• SkingradGuard [he/him]
    hexbear
    55
    2 months ago

    Does anyone actually have a good essay, or book or whatever on why these post-Soviet countries are all Nazi states? It's astonishing, it almost makes me think that the USSR and it's allies weren't "opressive" enough towards liberalism and all kinds of reactionaries within their borders.

    • RedQuestionAsker2 [he/him, she/her]
      hexbear
      56
      2 months ago

      The collapse of the USSR created major economic shocks and hardships for the member countries. This obviously creates political turmoil.

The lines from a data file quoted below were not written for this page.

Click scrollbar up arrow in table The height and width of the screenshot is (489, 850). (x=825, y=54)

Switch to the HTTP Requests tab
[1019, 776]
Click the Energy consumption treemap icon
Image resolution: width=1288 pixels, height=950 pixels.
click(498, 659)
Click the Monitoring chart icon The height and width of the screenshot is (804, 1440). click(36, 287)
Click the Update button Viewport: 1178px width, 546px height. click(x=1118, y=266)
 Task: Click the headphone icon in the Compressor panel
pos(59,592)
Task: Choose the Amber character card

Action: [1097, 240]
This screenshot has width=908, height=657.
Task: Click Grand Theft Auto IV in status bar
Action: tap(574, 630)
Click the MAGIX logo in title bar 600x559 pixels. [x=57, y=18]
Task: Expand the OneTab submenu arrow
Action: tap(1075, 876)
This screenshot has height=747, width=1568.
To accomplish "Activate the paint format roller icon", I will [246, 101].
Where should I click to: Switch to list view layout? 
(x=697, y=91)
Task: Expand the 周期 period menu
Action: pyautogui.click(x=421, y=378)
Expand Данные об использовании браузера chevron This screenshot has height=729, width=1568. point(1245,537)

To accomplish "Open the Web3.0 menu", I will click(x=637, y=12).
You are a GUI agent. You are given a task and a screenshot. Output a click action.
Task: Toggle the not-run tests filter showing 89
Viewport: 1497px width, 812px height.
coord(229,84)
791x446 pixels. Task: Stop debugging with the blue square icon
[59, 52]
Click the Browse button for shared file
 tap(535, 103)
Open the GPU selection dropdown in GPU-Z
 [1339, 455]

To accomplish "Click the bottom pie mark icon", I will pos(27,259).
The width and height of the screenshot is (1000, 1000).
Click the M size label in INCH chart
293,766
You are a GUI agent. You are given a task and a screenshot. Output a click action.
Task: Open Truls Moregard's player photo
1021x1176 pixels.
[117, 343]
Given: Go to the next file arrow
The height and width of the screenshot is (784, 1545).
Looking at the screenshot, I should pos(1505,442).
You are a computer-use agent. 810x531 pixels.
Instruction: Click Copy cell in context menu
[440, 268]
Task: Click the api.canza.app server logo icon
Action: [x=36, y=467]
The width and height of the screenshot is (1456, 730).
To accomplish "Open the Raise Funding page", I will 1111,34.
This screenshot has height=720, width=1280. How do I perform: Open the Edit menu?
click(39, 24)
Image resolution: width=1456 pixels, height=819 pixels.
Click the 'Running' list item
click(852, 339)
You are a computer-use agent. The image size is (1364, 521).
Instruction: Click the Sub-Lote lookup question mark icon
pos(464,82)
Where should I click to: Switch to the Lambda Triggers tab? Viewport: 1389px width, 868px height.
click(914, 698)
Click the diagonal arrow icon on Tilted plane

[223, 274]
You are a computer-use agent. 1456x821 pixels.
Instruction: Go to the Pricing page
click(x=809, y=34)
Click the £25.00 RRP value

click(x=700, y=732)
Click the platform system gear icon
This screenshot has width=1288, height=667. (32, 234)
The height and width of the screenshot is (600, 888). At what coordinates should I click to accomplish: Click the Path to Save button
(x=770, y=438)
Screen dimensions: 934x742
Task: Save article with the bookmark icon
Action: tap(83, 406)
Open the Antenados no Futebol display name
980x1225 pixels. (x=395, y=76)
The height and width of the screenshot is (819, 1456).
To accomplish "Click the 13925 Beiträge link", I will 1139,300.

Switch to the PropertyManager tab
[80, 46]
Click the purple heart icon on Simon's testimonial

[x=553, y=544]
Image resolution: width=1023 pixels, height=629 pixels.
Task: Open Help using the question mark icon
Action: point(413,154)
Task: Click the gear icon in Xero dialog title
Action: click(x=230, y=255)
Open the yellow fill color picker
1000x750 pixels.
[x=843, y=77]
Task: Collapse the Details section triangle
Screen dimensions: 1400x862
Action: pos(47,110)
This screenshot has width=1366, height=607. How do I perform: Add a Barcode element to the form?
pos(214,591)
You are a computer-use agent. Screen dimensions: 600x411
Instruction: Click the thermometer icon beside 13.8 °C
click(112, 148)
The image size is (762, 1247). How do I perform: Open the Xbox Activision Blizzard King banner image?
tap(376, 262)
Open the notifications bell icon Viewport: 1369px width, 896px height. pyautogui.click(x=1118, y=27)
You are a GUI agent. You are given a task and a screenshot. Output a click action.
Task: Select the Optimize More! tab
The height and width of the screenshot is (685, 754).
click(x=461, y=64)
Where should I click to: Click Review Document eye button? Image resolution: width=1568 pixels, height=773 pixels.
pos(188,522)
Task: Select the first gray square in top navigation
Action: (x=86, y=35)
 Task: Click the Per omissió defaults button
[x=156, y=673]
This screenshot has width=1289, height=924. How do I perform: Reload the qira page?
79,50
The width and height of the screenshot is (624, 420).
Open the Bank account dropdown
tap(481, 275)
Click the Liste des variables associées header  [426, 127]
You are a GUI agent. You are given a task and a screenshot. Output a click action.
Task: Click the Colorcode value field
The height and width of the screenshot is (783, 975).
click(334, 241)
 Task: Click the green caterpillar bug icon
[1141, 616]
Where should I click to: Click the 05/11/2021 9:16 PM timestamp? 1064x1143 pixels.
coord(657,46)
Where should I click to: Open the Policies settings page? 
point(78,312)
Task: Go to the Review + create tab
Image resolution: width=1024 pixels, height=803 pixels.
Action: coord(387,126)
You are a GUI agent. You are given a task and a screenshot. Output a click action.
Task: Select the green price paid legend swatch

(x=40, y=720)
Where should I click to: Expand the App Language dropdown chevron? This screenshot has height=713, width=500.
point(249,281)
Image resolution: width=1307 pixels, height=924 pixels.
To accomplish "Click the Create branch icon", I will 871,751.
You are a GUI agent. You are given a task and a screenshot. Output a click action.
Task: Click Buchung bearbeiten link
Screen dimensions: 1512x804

      With the collapse, many of the countries were faced with a choice:

      A. Try to maintain socialism as a single country and face the full might of the west who is no longer focused on the USSR as a whole.

      B. Privatize your national economy and sell off your social safety nets for dirt cheap. Accept foreign investment in order to get absorbed into the western sphere in hopes of alleviating the pain.

      Most chose B.

      If you have political turmoil, economic hardship, and wide scale rapid privatization, well... You get fascism.

      While the book isn't exclusively about this phenomenon, Parenti covers it in Blackshirts and Reds.

      Also, Stasi State or Socialist Paradise gives a very in depth look at the dissolution of the GDR and Germany's turn to liberalism.

    • sir_this_is_a_wendys [he/him]
      hexbear
      43
      2 months ago

      A lot of it is also due to the fact that most of the anti USSR 'heroes' are just literal Nazis. Kinda proves that fascism is the opposite of socialism despite what braindead horseshoe theory believers think.

    • Outdoor_Catgirl [she/her, they/them]
      hexbear
      38
      2 months ago

      Because they needed a new national identity, opposed to the USSR. The first person they find as an anti-soviet hero tends to be someone called vladislav the jewslayer and then they built their entire national idea on "that guy was cool."

    • PKMKII [none/use name]
      hexbear
      24
      2 months ago

      I can speak a bit to the Baltics. First off, while they border Russia, culturally they were much closer to Germanic/Nordic cultures than Slavic cultures. Add to that them being folded into the USSR during WWII, after having been independent from Russia during the interwar, created a feeling of their occupation being an opportunistic one by Russia. That it was about their resources, namely the ports on the Baltic Sea, being exploited by an other.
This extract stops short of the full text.